5. Additional Obligations for Class Counsel

Changes are made to sections 17 to 19 respecting notice under the CPA. The court must make such orders as are necessary to ensure that the notice given is the best notice practicable in the circumstances. Notices must be written in English and in French (s. 20(2)), and in a plain language manner (s. 20(1)). The plaintiff must pay for the costs of providing notice of certification at first, unless they have consent from the defendant at an earlier time. The plaintiffs may seek to recover those costs from defendants if ultimately successful in the class proceeding (s. 22(1.1)).

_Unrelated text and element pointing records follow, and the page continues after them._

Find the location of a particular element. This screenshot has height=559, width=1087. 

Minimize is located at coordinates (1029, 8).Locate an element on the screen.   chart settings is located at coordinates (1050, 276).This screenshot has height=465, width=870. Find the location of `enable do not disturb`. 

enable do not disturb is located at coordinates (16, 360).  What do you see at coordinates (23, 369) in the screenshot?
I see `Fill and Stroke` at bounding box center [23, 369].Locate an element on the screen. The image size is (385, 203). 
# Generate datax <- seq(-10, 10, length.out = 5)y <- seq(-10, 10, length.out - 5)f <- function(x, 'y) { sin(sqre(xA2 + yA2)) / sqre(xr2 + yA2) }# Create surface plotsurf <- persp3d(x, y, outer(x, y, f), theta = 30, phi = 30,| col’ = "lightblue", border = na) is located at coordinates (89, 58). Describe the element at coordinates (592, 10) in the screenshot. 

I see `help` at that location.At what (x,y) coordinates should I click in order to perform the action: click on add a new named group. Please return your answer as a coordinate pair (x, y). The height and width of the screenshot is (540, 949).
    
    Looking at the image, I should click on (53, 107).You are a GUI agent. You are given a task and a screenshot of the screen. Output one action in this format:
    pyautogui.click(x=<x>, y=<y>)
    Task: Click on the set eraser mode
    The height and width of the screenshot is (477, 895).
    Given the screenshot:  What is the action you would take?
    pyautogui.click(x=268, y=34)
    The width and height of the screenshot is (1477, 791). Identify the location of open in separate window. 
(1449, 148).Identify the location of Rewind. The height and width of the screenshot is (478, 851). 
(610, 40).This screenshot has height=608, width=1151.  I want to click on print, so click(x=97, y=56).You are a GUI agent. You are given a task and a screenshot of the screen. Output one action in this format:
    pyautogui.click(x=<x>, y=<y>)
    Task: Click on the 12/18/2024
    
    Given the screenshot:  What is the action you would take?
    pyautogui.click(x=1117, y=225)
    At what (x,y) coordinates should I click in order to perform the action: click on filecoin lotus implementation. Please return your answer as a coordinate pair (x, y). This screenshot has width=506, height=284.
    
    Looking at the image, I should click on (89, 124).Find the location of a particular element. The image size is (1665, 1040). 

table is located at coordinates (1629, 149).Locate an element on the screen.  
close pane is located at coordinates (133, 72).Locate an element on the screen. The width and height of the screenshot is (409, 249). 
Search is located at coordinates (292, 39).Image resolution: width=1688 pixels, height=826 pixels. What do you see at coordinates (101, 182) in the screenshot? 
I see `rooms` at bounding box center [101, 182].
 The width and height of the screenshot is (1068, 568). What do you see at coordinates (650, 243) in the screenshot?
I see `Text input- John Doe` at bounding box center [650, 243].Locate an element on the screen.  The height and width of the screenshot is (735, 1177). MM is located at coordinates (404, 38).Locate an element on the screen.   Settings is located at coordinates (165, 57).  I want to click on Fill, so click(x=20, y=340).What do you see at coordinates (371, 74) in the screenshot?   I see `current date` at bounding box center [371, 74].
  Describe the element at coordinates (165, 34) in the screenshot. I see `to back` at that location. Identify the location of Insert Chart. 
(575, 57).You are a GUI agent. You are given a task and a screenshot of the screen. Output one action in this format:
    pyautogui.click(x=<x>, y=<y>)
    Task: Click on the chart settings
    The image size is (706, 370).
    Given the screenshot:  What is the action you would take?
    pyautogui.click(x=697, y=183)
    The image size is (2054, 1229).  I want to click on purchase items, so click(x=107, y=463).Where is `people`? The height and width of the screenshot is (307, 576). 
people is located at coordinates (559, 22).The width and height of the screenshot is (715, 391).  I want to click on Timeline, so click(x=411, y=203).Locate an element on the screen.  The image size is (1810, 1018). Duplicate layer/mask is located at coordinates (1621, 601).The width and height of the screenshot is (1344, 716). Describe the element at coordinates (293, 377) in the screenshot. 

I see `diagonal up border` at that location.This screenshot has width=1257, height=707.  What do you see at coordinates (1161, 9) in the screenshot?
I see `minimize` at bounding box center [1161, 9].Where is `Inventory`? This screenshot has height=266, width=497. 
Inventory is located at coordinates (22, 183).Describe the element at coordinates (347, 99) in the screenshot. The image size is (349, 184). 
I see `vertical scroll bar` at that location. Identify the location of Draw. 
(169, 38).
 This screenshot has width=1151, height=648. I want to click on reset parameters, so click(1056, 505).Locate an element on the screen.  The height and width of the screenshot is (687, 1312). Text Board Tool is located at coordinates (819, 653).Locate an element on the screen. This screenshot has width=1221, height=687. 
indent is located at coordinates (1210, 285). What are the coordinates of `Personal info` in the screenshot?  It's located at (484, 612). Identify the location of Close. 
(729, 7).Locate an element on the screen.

6. Two New Regulations and Other Regulatory Amendments

Finally, regulations and regulatory amendments have been made to support the amendments to the CPA:

  • A new “General” regulation under the CPA, O Reg 497/20, which includes details about the registration of proceedings and the National Class Action Database as well as technical rules related to starting a proposed class proceeding that includes a claim under section 138.3 of the Securities Act (i.e., liability for secondary market disclosure).
  • A new “Subrogated Claims” regulation under the CPA, O Reg 498/20, which contains details for implementing section 27.3 of the CPA.
  • Consequential amendments to the “Class Proceedings” regulation under the Law Society Act, O Reg 771/92.
  • Minor amendments to Rule 12 of the Rules of Civil Procedure.

DISCLAIMER: Because of the generality of this update, the information provided herein may not be applicable in all situations and should not be acted upon without specific legal advice based on particular situations.